# Where did the rest of my pedal go?



## sp3000 (Jul 10, 2007)

Look Keo Carbon Blade Ti, snapped in half while I was clipping in at traffic lights.
I lost the back on the road, it was a main road with traffic so stopping to pick up the pieces was not an option  

I bought these through CRC in the UK (I'm in Australia).

Warranty through them was fantastic, I e-mailed pictures, they told me to post them in at their expense, they sent them to Look and a week later had them shipping back to me. 

Total was around 3 weeks turn around. Very impressed given all the posting back and forth. 

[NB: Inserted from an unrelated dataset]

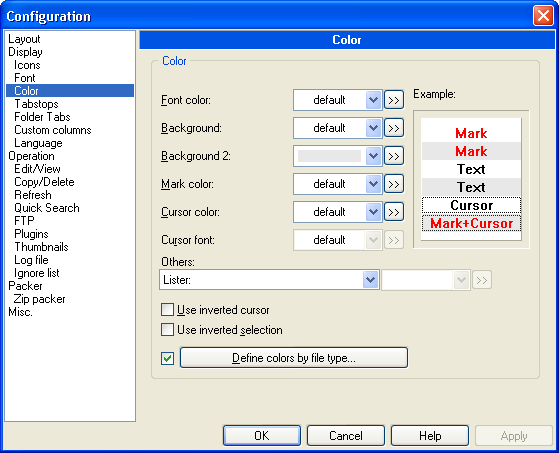Click the >> button beside Background 2
The image size is (559, 453).
point(394,156)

Absolutely great service from CRC and I assume Look was good to them. :thumbsup:

I hope the new ones don't break, has anyone else had problems with these?


----------



## twinkles (Apr 23, 2007)

If you are clipping in & out alot, I would learn to clip out and in with your left pedal half the time, just to equalize the stress to both pedals. Be happy you didn't blow up the pedal on a 50 kph sprint. I'm glad they took care of you.


----------



## sp3000 (Jul 10, 2007)

Will do, it was not super easy riding back home! Climbing out of the saddle was an interesting experience and with no weight on the back of the pedal it was really tricky to get my toe into what was left of the pedal. I still really like the feel of these pedals so will happily give them another go, I could have just been unlucky.


----------



## twiggy73 (Jan 19, 2010)

Wow I cant believe that I hope mine dont do that!!! Cause I love them lol 

With something that bad you could have contatced Groupe sportif here in Australia as the Look Importers I am sure they would have just done a swap with out the 3 week wait! 

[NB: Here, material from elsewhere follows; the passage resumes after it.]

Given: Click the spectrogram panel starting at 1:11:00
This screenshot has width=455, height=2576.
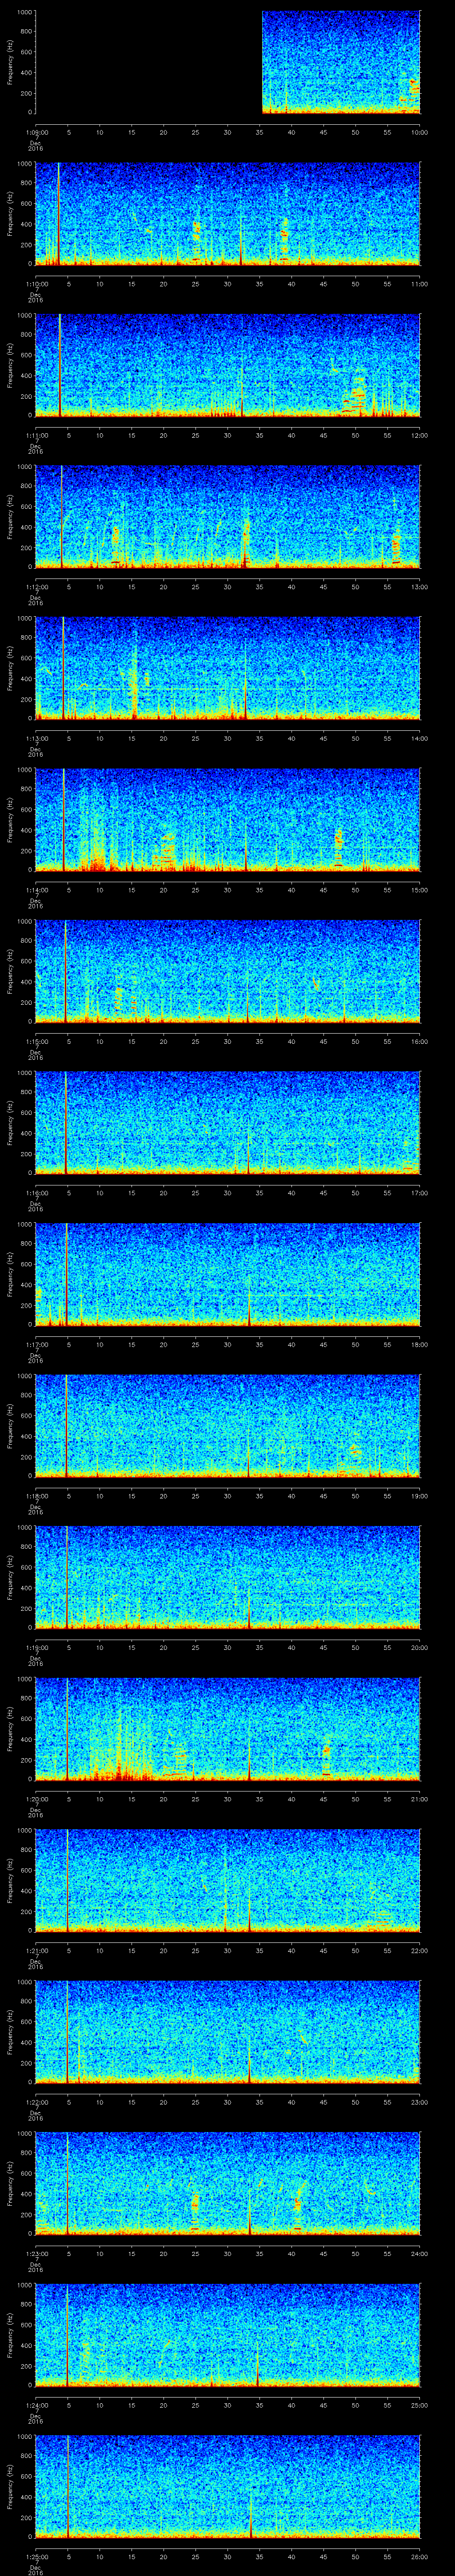Looking at the screenshot, I should click(227, 365).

Cause there is just no excuse for that kind of failure at all 

Hope the next pair are ok. 


Twiggy


----------



## sp3000 (Jul 10, 2007)

I wasn't going to mention it Twiggy, but now that you have brought it up...
I did contact them and emailed pictures and they were not great, first off they wanted the pedals for inspection before saying anything even though the pics (I took heaps) were extremely clear, second they insisted on having the back part (I did let them know it was somewhere on Spit Rd) and then third off they wanted me to deal through a shop, I did stress I wanted them urgently and would like to know at least if they would warranty them or if I needed to buy a new pair. When I told them I got them OS they said goodbye... I was not incredibly impressed especially since my bike was originally from them, my Mavic MTB SLR wheels were from them and my older Keo Max Carbon's were from them.

It is tough when you want to support the local distributors but they really do nothing to win favor. They sell the Blade's around $499 here and you can get them from France direct for $250 shipped within a week.

They try to stay in business by selling the fact that you are paying for a local warranty, to be honest Chain Reaction was MUCH easier to deal with, no questions asked, just tried to get it sorted asap. Even if I did buy them here it would have been a much bigger hassle with the warranty, you could tell they just wanted to say it was my fault somehow.


----------



## sp3000 (Jul 10, 2007)

Couple more pics


----------



## twiggy73 (Jan 19, 2010)

sp3000 said:


> I wasn't going to mention it Twiggy, but now that you have brought it up...
> I did contact them and emailed pictures and they were not great, first off they wanted the pedals for inspection before saying anything even though the pics (I took heaps) were extremely clear, second they insisted on having the back part (I did let them know it was somewhere on Spit Rd) and then third off they wanted me to deal through a shop, I did stress I wanted them urgently and would like to know at least if they would warranty them or if I needed to buy a new pair. When I told them I got them OS they said goodbye... I was not incredibly impressed especially since my bike was originally from them, my Mavic MTB SLR wheels were from them and my older Keo Max Carbon's were from them.
> 
> It is tough when you want to support the local distributors but they really do nothing to win favor. They sell the Blade's around $499 here and you can get them from France direct for $250 shipped within a week.
> ...


Thats Very dissapointing 

You would think that such a failure would be a huge embarrasment for such a reputable company. 

I am not liking the way some company's are doing buisness these days! As that type of failure is a disgrace and should be followed up with a no questions asked policy. Even if the pedals were 5 years old 

I see a huge trend away from customer service to penny pinching. This failure would have ppl thinking twice about buying these pedals! where as excellet Customer service would go a long way to reasuring ppl that even if it did happen they will be supported! 

What is your ride? 

Twiggy


----------



## sp3000 (Jul 10, 2007)

Look 585 Proteam Origin


----------



## latman (Apr 24, 2004)

wow . what stiffness spring did you have ? ( I got my wife some 12NM cromo blades from PBK a month ago)


----------



## sp3000 (Jul 10, 2007)

I had and have (warranty replacement) the 12NM. I really love the pedals though, hoping my break was a one off manufacturing fault, so far so good on the new ones!


----------